_blogs
// blogs / 20260513.md
// blogs / 20260513.md
Dev Log: May 13 Wrap-up
Overview
Today was a bit of a mixed bag. I spent the morning getting the foundation laid for a new personal project, then shifted gears into some necessary maintenance and reporting tweaks for work. It felt good to balance some clean-slate architecture with real-world bug squashing.
What I Worked On
Kicking off a new project
I finally bit the bullet and started a new repository for my 'HomeAlone' project. It’s still in the 'empty room' phase—mostly just setting up the environment so I don't run into formatting headaches later. I spent some time configuring Prettier and EditorConfig to keep the TypeScript and Angular code clean from day one. I also got the VS Code launch configurations ready so I can debug directly in the browser without faffing around. It’s just scaffolding for now, but there's something satisfying about a fresh, clean .gitignore.
Hardening the data sync logic
Back in the main workspace, I had to revisit a decorator used for our object-pulling logic. We were seeing some weirdness when users would enter low timeout values, so I added a validation check to ensure the API timeout is at least 30 seconds.
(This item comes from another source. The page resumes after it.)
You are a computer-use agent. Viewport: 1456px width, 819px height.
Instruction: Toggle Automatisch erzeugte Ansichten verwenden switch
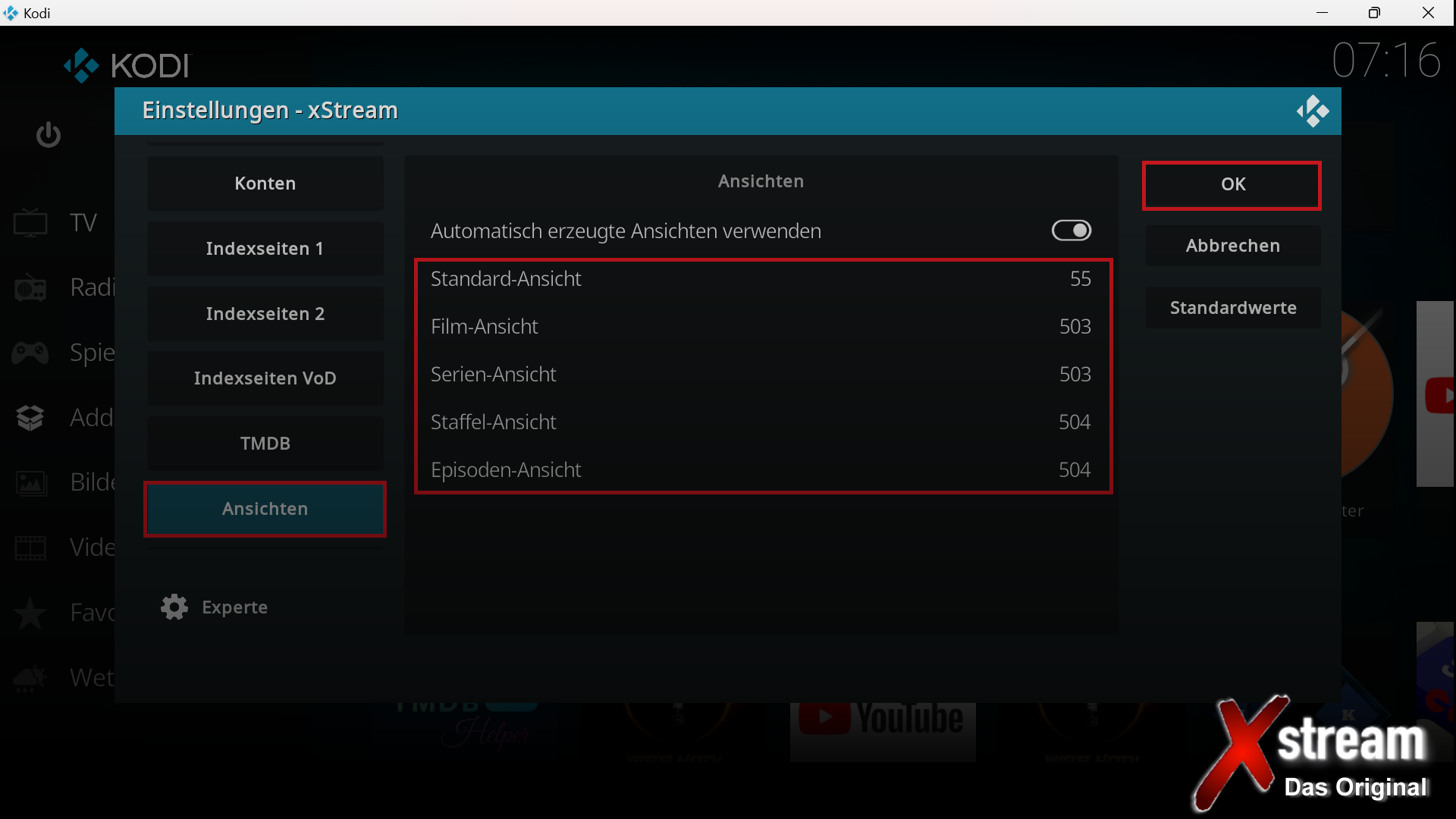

I also ran into a classic case where a missing key in a composite array was causing things to blow up. I refactored the validation logic to use optional chaining—honestly, obj?.currentForm?.controls is a lifesaver for preventing those annoying null-pointer crashes. I also hooked up a proper alert service to give the user some actual feedback instead of just failing silently.
Sometimes the most important work isn't the complex algorithm, but just making sure the app doesn't crash when a form field is empty.
Expanding report visibility
Finished the day by updating one of our feedback worklist reports. The current view was a bit too thin on details, so I added several new columns to the configuration. Users can now see things like patient names, identifiers, and specific location data (like floor and bed numbers) directly in the list. It was mostly JSON configuration work, but it should make the worklist much more functional for the team actually using it every day.
Wrapping Up
Solid day overall. The new project is officially "alive" (even if it's just a config file), and the work apps are a little more robust than they were this morning. Tomorrow, I'm hoping to dive deeper into the actual logic for the new repo once the initial setup excitement wears off. Catch you later.